**Provided records**
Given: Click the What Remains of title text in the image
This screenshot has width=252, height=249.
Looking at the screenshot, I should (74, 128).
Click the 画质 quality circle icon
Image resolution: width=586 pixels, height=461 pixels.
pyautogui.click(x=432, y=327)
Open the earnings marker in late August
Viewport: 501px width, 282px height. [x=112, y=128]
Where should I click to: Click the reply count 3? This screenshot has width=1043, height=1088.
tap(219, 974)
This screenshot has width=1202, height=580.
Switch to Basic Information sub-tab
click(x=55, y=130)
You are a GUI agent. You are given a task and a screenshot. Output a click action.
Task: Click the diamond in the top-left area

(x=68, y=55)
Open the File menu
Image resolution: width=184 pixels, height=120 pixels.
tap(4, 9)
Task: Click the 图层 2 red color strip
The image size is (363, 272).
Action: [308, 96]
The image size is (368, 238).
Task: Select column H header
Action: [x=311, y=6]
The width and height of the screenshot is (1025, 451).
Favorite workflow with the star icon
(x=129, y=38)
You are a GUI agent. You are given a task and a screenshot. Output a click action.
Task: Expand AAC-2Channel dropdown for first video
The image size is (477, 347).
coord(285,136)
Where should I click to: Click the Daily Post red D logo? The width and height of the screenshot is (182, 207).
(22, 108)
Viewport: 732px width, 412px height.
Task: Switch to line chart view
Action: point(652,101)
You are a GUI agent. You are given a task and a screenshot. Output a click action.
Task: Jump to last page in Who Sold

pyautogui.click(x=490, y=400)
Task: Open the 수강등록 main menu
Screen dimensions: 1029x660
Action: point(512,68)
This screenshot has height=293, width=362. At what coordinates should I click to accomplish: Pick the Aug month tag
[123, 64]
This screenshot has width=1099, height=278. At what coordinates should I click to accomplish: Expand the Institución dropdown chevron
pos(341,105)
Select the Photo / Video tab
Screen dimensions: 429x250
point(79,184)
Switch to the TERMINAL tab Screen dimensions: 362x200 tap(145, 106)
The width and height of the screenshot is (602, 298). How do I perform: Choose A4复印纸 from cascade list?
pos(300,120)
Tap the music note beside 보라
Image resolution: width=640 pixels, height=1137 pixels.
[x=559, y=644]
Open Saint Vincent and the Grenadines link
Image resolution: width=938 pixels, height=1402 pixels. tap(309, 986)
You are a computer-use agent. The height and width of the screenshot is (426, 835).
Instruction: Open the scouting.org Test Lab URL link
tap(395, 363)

**Work request**
Using the listing, copy every line where the word "menu" shows up.

**Result of this task**
Open the File menu
Task: Open the 수강등록 main menu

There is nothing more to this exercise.